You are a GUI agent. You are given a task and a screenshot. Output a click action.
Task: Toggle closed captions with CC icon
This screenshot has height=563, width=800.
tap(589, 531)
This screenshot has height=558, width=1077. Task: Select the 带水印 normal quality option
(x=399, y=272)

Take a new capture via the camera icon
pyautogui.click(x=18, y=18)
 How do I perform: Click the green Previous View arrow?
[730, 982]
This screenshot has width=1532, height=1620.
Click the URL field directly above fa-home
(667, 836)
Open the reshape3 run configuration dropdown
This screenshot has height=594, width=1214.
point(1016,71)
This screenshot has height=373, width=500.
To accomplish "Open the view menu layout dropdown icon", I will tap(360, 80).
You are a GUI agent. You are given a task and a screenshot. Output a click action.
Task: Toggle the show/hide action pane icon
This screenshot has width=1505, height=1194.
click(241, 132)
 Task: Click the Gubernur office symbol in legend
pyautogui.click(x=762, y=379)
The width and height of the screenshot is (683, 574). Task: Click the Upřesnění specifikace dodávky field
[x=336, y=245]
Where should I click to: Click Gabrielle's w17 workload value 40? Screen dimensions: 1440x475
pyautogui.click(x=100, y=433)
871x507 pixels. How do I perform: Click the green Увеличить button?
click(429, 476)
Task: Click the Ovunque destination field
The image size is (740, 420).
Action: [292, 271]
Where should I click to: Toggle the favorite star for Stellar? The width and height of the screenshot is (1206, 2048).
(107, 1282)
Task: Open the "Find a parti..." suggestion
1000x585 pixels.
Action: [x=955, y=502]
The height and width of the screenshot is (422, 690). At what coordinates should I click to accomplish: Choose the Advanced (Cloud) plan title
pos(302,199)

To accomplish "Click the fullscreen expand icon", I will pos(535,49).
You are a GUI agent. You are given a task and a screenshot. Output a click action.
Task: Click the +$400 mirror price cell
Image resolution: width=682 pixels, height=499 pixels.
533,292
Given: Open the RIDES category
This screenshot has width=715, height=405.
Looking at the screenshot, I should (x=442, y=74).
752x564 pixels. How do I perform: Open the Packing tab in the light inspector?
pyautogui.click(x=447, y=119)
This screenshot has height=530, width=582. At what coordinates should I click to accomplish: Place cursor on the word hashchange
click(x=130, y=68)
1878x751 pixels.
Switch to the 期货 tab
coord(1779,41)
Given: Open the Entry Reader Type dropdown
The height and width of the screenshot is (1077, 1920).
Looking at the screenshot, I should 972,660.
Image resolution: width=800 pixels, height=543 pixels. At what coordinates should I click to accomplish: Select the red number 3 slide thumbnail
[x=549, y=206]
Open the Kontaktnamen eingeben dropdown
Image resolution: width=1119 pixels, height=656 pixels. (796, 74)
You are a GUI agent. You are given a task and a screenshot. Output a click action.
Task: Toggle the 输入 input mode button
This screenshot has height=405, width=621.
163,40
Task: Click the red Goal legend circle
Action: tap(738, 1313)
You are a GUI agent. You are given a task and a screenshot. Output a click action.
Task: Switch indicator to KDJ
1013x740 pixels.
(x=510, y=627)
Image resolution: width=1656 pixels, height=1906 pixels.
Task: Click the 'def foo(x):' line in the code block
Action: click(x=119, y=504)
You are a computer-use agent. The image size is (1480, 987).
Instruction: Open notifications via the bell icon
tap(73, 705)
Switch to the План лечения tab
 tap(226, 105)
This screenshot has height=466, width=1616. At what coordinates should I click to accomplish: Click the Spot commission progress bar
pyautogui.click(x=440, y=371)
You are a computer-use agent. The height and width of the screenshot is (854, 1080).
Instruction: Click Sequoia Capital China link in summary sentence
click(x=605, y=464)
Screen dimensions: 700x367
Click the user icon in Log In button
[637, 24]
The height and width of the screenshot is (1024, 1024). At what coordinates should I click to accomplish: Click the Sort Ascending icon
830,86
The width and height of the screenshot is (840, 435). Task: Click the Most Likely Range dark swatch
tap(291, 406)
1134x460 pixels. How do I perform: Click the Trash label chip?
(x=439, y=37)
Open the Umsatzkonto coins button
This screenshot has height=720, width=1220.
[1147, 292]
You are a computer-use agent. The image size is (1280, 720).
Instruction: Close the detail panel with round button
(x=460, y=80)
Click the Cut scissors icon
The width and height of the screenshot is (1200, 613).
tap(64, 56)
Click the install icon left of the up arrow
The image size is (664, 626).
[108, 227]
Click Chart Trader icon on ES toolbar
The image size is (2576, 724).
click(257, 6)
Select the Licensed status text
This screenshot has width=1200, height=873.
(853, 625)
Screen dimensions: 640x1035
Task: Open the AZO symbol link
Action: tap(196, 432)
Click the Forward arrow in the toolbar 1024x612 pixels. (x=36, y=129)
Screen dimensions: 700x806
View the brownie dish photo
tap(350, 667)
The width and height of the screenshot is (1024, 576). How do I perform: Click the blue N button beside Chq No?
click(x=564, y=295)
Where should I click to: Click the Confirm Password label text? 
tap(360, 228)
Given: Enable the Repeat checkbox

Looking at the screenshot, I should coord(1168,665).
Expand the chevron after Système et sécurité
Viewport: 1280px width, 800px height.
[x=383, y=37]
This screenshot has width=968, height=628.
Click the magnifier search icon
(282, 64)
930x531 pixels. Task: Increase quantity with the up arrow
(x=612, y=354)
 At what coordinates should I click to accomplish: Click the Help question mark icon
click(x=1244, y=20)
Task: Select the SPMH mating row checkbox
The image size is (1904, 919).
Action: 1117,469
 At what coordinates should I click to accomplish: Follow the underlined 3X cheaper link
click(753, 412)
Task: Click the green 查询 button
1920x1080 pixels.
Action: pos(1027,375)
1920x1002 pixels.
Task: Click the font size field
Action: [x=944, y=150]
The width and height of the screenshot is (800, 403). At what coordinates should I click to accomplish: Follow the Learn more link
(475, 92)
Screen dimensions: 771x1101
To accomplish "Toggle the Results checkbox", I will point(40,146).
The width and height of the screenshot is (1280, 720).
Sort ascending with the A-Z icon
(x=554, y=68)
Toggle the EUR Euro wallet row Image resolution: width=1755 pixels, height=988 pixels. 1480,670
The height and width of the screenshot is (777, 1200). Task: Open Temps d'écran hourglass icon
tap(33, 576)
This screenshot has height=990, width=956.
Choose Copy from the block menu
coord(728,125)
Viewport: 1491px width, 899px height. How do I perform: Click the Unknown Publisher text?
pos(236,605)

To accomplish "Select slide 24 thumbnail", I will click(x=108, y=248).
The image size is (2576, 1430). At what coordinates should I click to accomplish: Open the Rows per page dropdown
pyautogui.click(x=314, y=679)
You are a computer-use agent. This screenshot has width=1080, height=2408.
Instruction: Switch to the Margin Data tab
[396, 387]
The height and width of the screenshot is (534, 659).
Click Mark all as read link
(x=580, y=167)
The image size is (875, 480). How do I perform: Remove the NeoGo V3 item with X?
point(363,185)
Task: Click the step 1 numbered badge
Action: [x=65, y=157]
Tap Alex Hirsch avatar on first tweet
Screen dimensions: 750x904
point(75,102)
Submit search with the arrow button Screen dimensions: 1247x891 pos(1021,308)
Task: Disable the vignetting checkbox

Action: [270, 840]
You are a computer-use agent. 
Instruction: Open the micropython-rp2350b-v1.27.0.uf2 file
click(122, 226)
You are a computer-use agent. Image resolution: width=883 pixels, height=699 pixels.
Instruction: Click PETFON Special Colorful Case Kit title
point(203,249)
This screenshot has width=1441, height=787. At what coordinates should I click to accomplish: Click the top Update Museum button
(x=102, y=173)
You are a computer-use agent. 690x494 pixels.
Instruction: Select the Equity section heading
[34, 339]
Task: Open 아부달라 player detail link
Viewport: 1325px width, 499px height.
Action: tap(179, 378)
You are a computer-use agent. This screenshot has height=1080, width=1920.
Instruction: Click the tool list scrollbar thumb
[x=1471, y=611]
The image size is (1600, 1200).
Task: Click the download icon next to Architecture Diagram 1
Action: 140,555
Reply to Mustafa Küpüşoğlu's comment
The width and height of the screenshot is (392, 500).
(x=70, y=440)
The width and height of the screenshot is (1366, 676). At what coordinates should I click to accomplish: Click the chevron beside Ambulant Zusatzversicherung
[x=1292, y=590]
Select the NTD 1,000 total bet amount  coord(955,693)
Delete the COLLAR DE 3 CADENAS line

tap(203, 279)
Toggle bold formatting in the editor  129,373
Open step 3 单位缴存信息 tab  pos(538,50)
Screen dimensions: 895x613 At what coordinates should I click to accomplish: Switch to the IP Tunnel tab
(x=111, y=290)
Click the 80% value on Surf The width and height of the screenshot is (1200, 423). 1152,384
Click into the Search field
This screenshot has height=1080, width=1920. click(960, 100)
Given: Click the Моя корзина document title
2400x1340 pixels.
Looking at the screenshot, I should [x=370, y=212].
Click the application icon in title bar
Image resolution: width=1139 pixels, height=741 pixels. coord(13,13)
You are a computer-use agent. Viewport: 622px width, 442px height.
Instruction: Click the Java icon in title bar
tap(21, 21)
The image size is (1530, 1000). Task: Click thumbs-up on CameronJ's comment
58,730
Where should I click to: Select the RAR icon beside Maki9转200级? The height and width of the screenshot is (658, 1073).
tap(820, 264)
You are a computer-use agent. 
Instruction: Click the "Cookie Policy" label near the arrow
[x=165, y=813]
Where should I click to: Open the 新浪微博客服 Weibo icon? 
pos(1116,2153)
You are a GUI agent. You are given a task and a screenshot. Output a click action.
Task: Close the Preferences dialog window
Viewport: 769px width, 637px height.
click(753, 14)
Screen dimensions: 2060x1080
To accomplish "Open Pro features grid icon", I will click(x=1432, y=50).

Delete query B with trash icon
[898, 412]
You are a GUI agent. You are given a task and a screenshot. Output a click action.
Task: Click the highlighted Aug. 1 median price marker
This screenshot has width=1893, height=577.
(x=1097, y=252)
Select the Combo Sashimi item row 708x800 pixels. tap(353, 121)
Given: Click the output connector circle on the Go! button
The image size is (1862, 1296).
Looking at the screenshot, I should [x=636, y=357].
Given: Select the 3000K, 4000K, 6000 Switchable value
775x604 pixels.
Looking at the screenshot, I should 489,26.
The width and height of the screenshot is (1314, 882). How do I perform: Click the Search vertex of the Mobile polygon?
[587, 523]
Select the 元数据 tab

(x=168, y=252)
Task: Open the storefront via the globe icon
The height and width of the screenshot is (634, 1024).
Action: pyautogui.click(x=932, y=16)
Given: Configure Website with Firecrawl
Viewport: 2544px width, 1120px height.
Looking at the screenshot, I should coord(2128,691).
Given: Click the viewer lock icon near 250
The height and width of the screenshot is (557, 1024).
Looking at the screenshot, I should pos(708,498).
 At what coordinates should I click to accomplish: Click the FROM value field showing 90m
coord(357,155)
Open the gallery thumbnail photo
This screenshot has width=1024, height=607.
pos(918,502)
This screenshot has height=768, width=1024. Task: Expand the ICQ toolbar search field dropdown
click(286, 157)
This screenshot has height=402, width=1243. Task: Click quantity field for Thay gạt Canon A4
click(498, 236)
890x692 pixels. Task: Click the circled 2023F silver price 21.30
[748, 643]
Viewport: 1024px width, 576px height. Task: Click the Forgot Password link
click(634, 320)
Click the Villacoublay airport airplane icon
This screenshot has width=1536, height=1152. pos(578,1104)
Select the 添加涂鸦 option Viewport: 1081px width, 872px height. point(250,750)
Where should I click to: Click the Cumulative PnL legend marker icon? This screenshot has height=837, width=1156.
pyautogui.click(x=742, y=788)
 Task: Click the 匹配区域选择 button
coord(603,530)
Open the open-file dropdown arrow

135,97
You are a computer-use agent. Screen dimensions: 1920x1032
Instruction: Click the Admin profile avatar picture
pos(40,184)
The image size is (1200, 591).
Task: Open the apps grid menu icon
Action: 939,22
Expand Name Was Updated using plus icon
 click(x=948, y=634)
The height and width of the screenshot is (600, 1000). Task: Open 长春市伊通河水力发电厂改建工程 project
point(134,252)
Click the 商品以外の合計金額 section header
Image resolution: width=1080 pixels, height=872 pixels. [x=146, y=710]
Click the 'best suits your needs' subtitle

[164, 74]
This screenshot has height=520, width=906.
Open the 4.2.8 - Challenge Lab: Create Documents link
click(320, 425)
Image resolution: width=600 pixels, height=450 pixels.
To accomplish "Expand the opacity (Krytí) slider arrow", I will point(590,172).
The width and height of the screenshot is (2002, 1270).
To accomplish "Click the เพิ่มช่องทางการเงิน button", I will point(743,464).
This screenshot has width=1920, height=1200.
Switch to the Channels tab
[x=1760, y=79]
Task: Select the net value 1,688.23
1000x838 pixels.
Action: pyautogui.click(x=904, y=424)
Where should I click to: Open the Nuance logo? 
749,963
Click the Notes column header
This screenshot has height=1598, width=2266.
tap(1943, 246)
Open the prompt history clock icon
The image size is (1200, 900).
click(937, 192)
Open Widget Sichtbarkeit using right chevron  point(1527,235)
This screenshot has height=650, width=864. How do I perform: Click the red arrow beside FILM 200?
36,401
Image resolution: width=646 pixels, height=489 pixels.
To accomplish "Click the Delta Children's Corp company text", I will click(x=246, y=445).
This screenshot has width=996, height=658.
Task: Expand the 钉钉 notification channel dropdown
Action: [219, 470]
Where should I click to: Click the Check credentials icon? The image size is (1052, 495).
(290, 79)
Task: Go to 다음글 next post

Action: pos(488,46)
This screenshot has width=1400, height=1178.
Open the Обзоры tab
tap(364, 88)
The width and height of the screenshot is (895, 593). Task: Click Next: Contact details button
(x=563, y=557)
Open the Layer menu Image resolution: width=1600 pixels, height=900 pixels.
◆ ◆ ◆ ◆
Brief: Please pick out every line in the listing above that contains the string "value". Case counts.

Exercise result:
Where should I click to: Click Gabrielle's w17 workload value 40? Screen dimensions: 1440x475
Click the 80% value on Surf The width and height of the screenshot is (1200, 423). 1152,384
Given: Select the 3000K, 4000K, 6000 Switchable value
 At what coordinates should I click to accomplish: Click the FROM value field showing 90m
Task: Select the net value 1,688.23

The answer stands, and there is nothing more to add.